The Functional Neuroanatomy of Music
We
now know that music activates regions throughout the brain, not just a
single “music center.” As with vision, music is processed component by
component, with specific neural circuits handling pitch, duration,
loudness, and timbre. Higher brain centers bring this information
together, binding it into representations of contour, melody, rhythm,
tempo, meter, and, ultimately, phrases and whole compositions. The idea
that music processing can be broken down into component operations was
first proposed as a conceptual tool by cognitive theorists and has been
confirmed by neuroimaging studies (Levitin and Tirovolas, 2009).
The
early distinction that music processing is right hemisphere lateralized
and that language is left hemisphere lateralized has been modified by a
more nuanced understanding. Pitch is represented by tonotopic maps,
virtual piano keyboards stretched across the cortex that represent
pitches in a low-to-high spatial arrangement. The sounds of different
musical instruments (timbres) are processed in well-defined regions of
posterior Heschl's gyrus and superior temporal sulcus (extending into
the circular insular sulcus). Tempo and rhythm are believed to invoke
hierarchical oscillators in the cerebellum and basal ganglia. Loudness
is processed in a network of neural circuits beginning at the brain stem
and inferior colliculus and extending to the temporal lobes. The
localization of sounds and the perception of distance cues are handled
by a network that attends to (among other cues) differences in
interaural time of arrival, changes in frequency spectrum, and changes
in the temporal spectrum, such as are caused by reverberation. One can
attain world-class expertise in one of these component operations
without necessarily attaining world-class expertise in others.
Higher
cognitive functions in music, such as musical attention, musical
memory, and the tracking of temporal and harmonic structure, have been
linked to particular neural processing networks. Listening to music
activates reward and pleasure circuits in the nucleus accumbens, ventral
tegmental area, and amygdala, modulating production of dopamine (Menon and Levitin, 2005).

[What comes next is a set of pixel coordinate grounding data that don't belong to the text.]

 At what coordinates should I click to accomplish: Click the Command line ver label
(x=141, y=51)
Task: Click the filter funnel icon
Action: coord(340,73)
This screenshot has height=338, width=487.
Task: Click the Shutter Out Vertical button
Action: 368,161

The generation of musical expectations is a largely automatic process
in adults, developing in childhood, and is believed to be critical to
the enjoyment of music (Huron, 2006).
Tasks that require the tracking of tonal, harmonic, and rhythmic
expectations activate prefrontal regions, in particular Brodmann areas
44, 45, and 47, and anterior and posterior cingulate gyrus as part of a
cortical network that also involves limbic structures and the
cerebellum.
Musical training
is associated with changes in gray matter volume and cortical
representation. Musicians exhibit changes in the white matter structure
of the corticospinal tract, as indicated by reduced fractional
anisotropy, which suggests increased radial diffusivity. Cerebellar
volumes in keyboard players increase as a function of practice. Learning
to name notes and intervals is accompanied by a leftward shift in
processing as musical concepts become lexicalized. Writing music
involves circuits distinct from other kinds of writing, and there are
clinical reports of individuals who have musical agraphia without
textual agraphia. Double dissociations have also been reported between
musical agraphia and musical alexia. Indeed, the patient literature is
rich with accounts of individuals who have lost one specific aspect of
musical processing while others remain intact, bolstering claims
of distinct, componential processing of music (Marin and Perry, 1999).